Не нам судить о наших грехах, не нам знать, что есть грех перед очами Господа. У ней была трудная жизнь, но жизнь у всех женщин трудная. А послушаешь ее, можно подумать, что о грехе и спасении она знает больше Самого Господа Бога, больше тех, которые боролись и сражались с грехом в этом человеческом мире. А всего?то грехов у нее — что больше любила Джула, и это же ей было наказанием, потому что Джул ее никогда не любил; любил Дарл, которого Сам Господь отметил, а мы, смертные, считали чудным — и его она обделила любовью. Я сказала: «Вот твой грех. И наказание тоже. Джул — твое наказание. А где спасение твое? Жизнь?то коротка, — говорю, — чтобы заслужить вечную милость. Господь есть Бог ревнитель. Ему судить и определять; не тебе».

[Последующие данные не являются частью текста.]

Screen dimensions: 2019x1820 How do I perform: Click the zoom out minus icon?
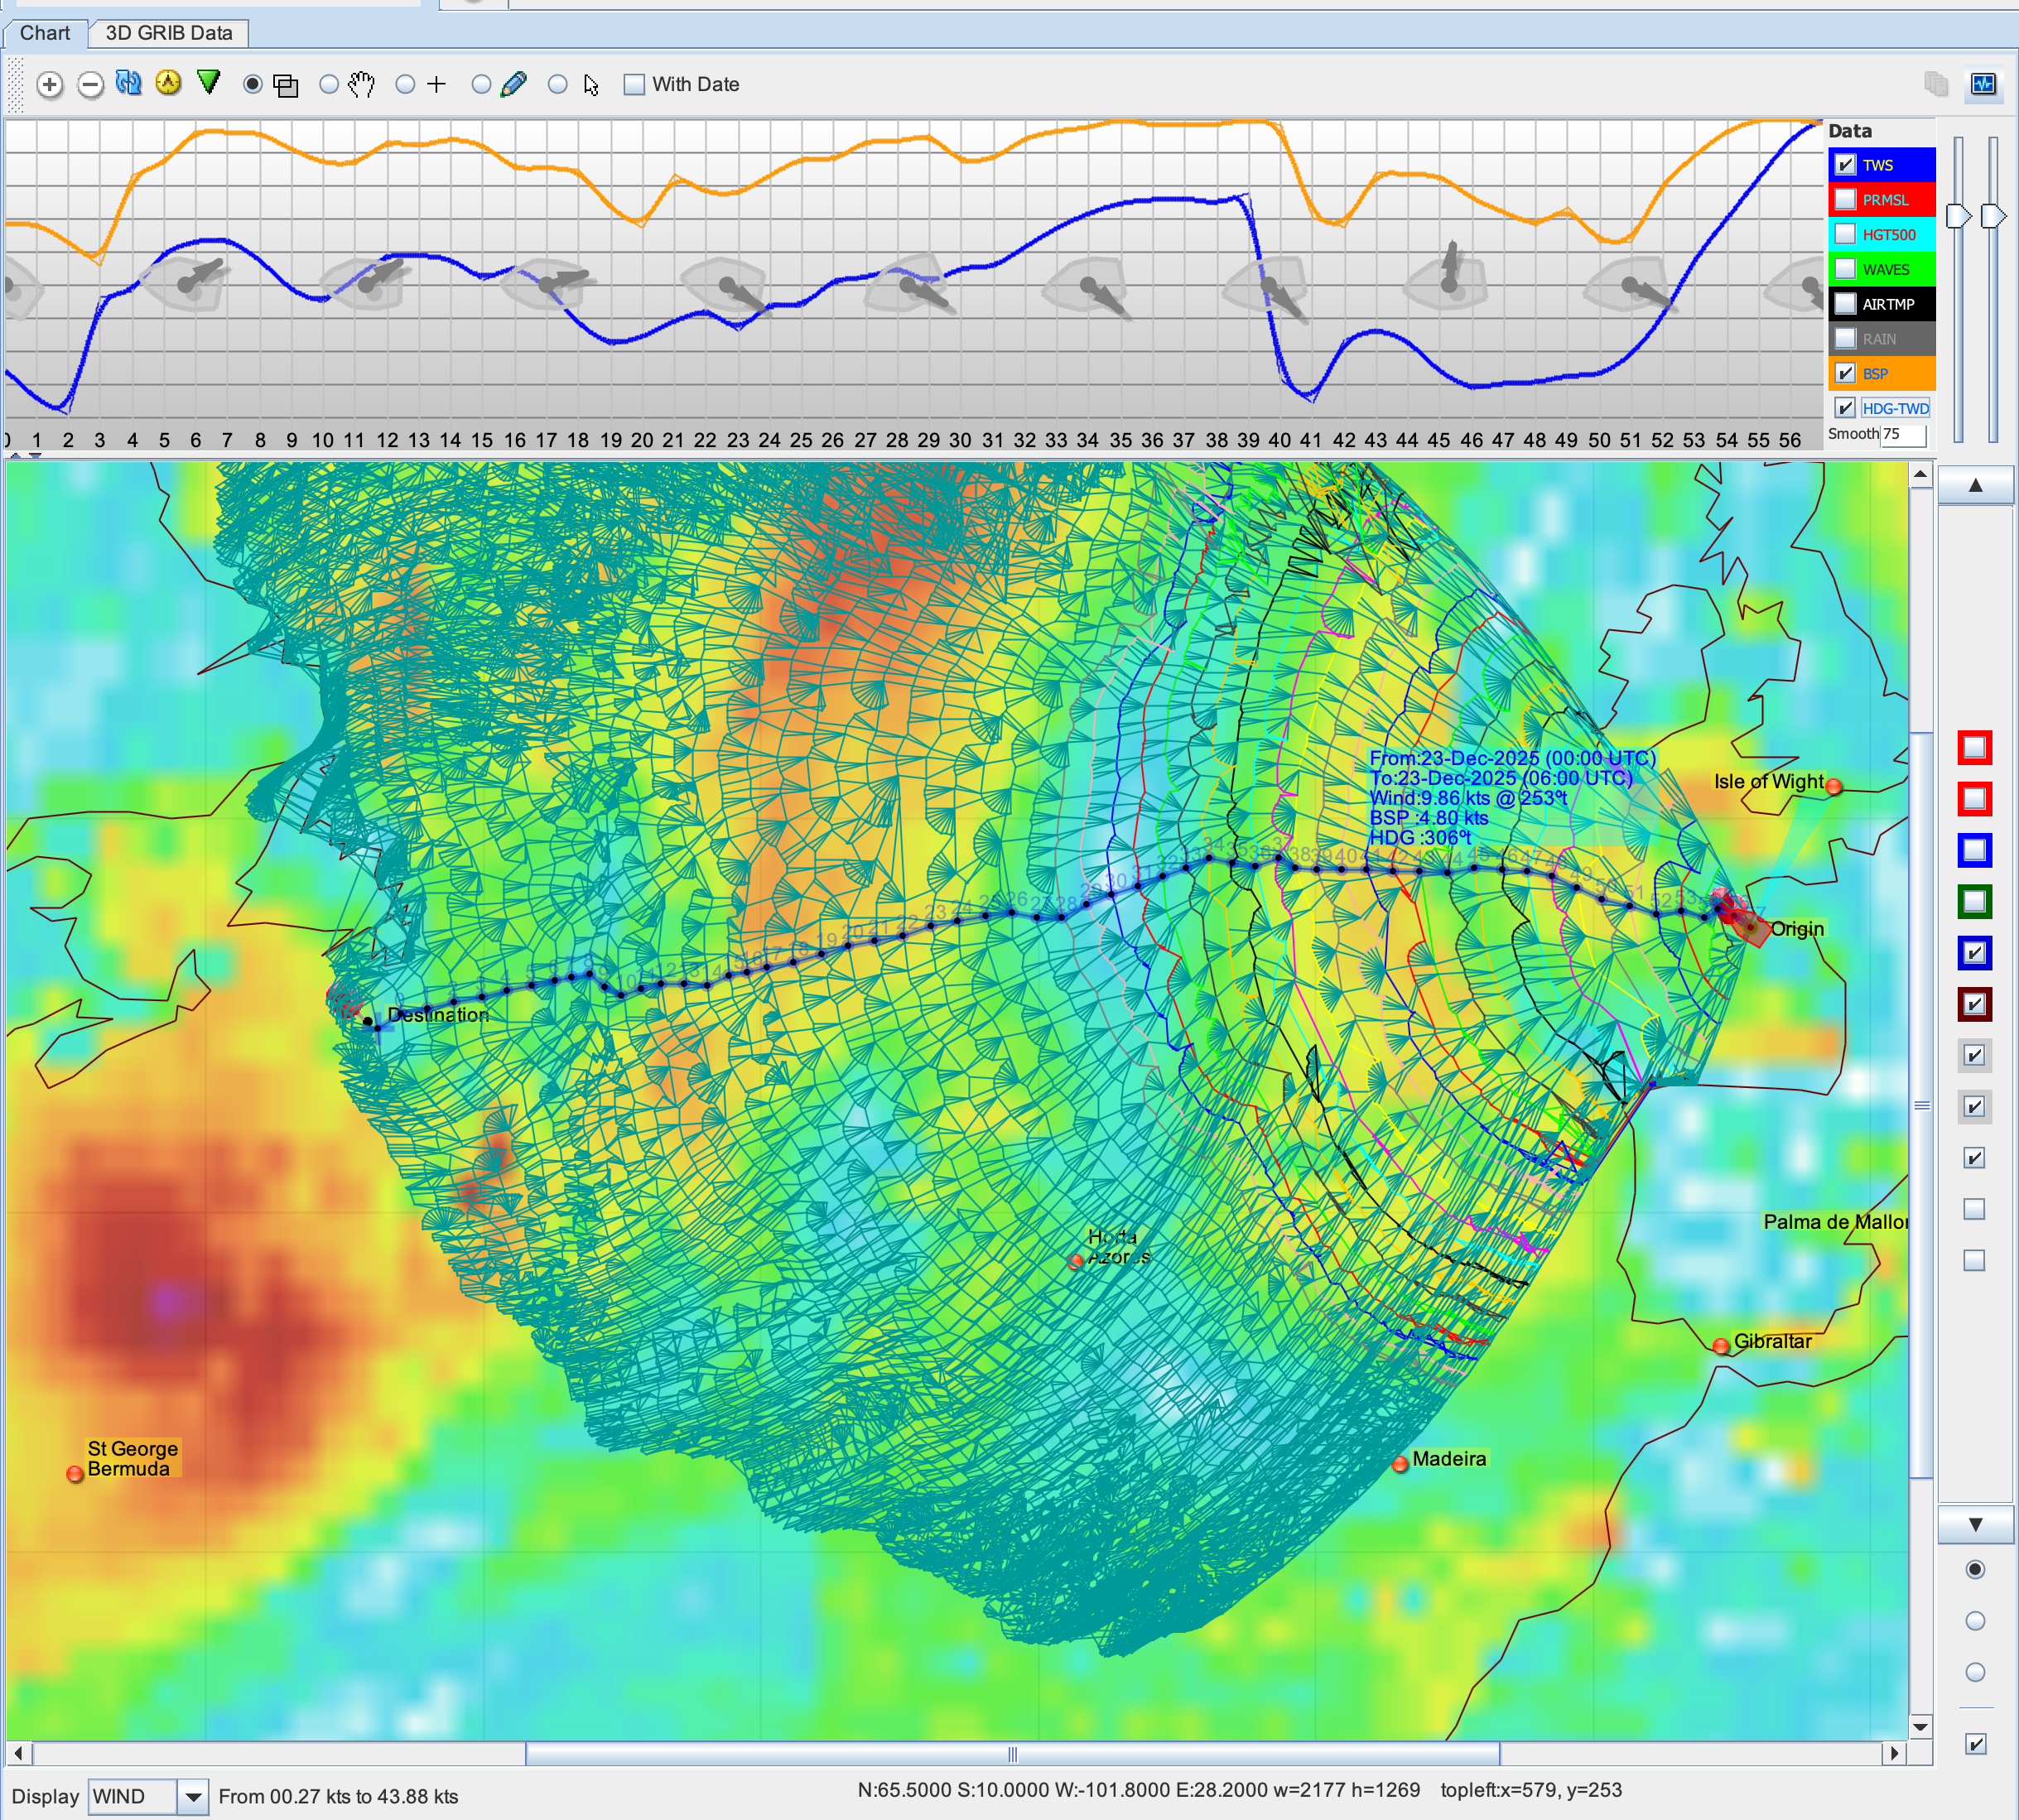pyautogui.click(x=90, y=85)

«Знаю, — сказала она. — Я…» Тут она замолчала, а я говорю:

«Что ты знаешь?»

«Ничего, — она говорит. — Он мой крест и будет моим спасением. Он спасет меня от воды и от огня. И хоть сгубила я жизнь свою, он меня спасет».

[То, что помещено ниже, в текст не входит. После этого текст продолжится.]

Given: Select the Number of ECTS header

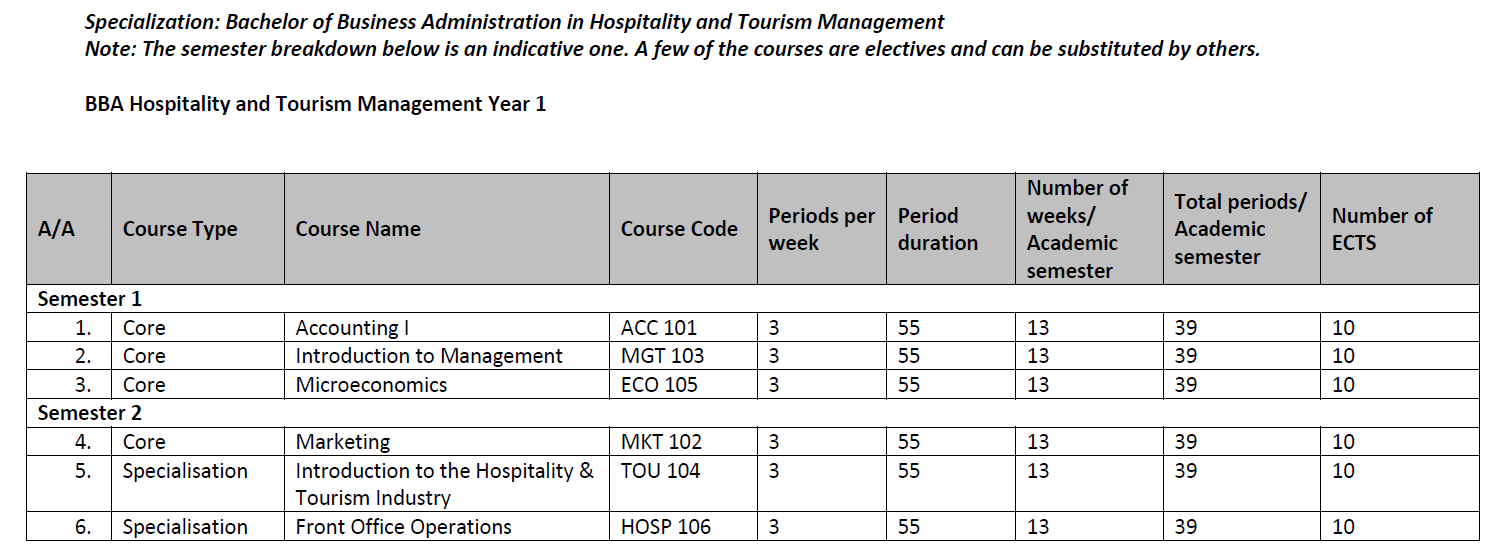Looking at the screenshot, I should (1382, 229).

«Откуда ты можешь знать, пока не отворила сердца для Него и не вознесла Ему хвалу?» — сказала я. Потом поняла, что она говорит не о Боге. Поняла, что она кощунствует от тщеславия сердца своего. И я тут же стала на колени. Я просила ее стать на колени и отворить свое сердце, выбросить из него дьявола тщеславия и отдаться на милость Господню. Но она не захотела. Так и сидела, заблудшая в тщеславии и гордыне, затворивши сердце от Господа, а на место Его поставивши смертного себялюбивого мальчишку. Я стояла на коленях и молилась за нее. Молилась за эту несчастную слепую женщину, как никогда не молилась за себя и моих родных.

АДДИ

Днем, когда кончались уроки и последний сопливый уходил, шмыгая носом, я отправлялась не домой, а вниз к роднику, где я могла сидеть в тишине и ненавидеть их. Там было тихо, только булькала вода, да солнце тихо опускалось за деревья, и тихо пахло сырыми прелыми листьями и свежей землей; особенно по весне — когда было хуже всего.

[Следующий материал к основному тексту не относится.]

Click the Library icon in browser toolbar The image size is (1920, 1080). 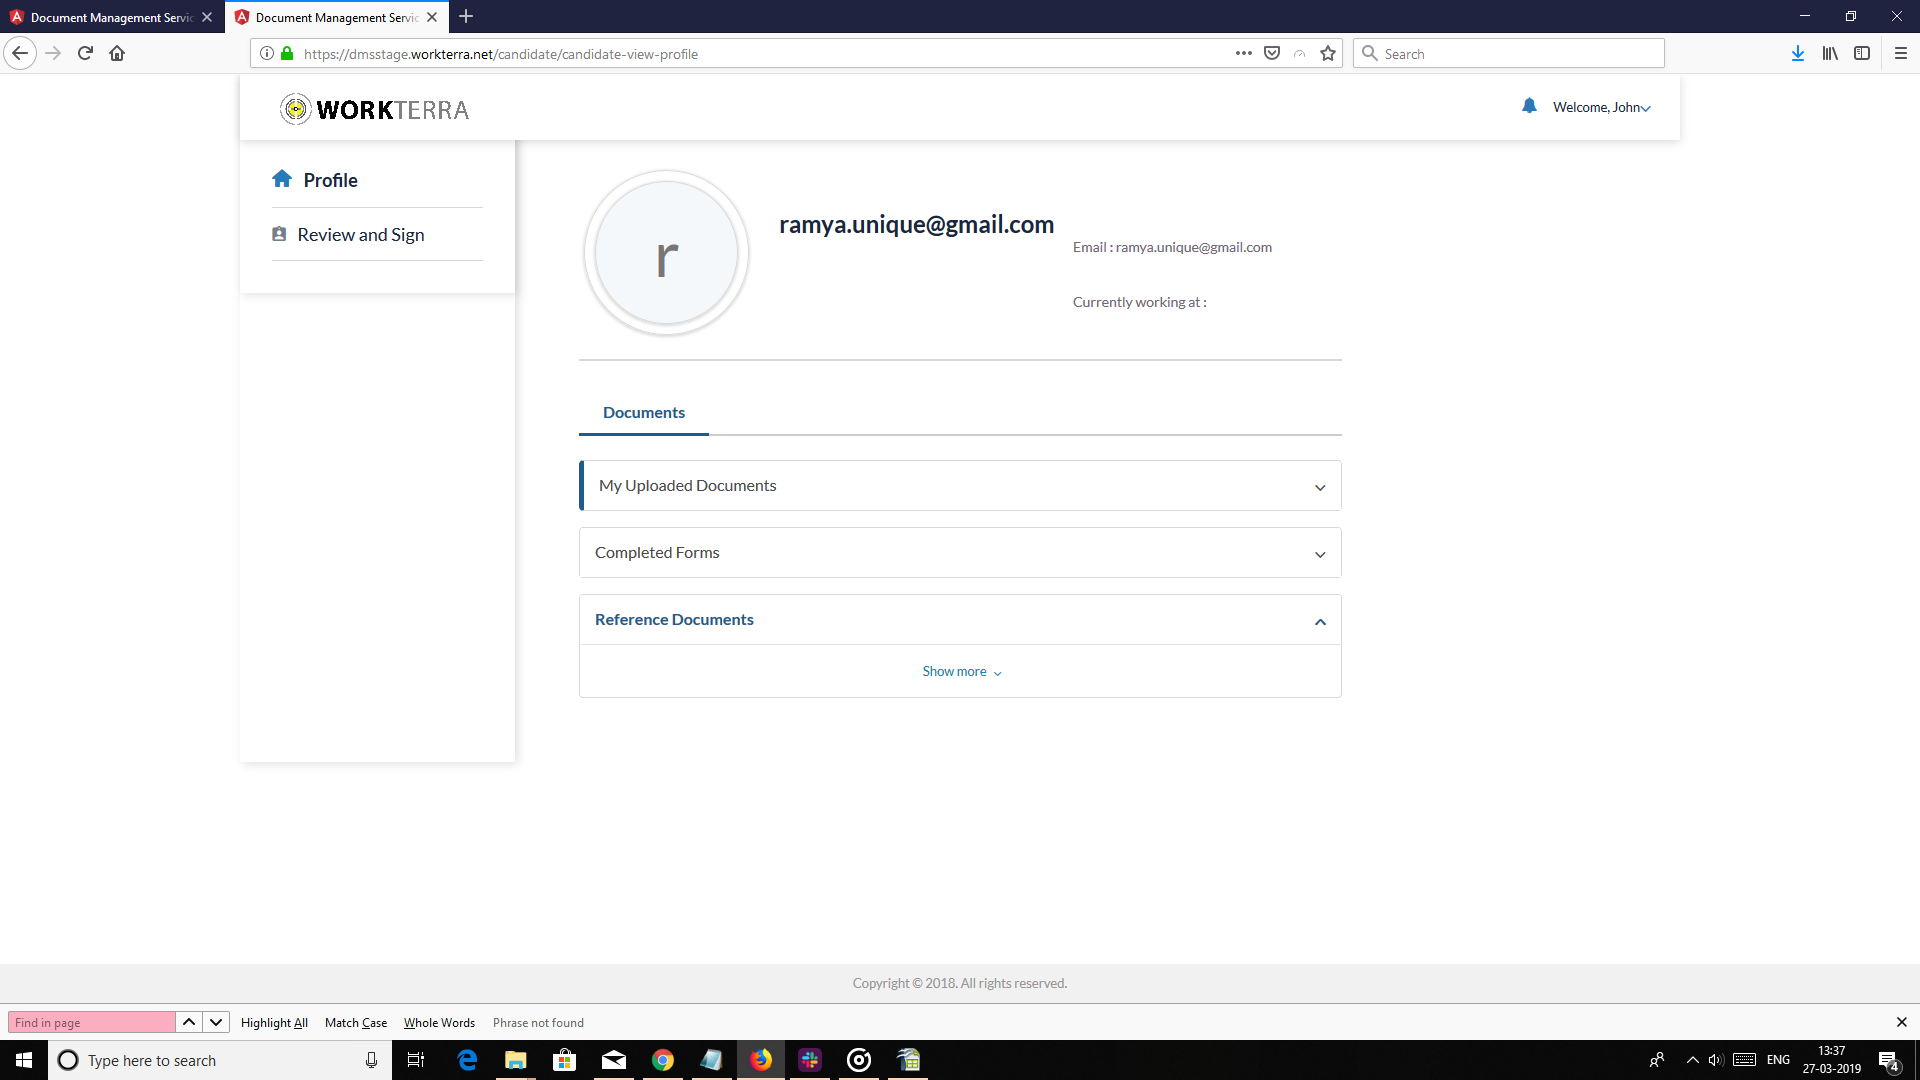coord(1830,53)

Я вспоминала слова моего отца: «Смысл жизни — приготовиться к тому, чтобы долго быть мертвым». И когда я смотрела на них изо дня в день: каждый и каждая со своей тайной эгоистичной мыслью, чужие друг другу по крови и мне по крови чужие, — когда думала: неужели только так я могу приготовиться к тому, что бы быть мертвой? — тогда я ненавидела отца за то, что он меня зачал. Я с нетерпением ждала, когда они провинятся и надо будет их пороть. Каждый удар розги я ощущала своей кожей; когда под розгой вспухало и кровоточило — то моя кровь текла, и при каждом ударе я думала: Теперь ты знаешь обо мне! Теперь и я частица твоей тайной эгоистичной жизни, потому что пометила твою кровь моею на веки вечные.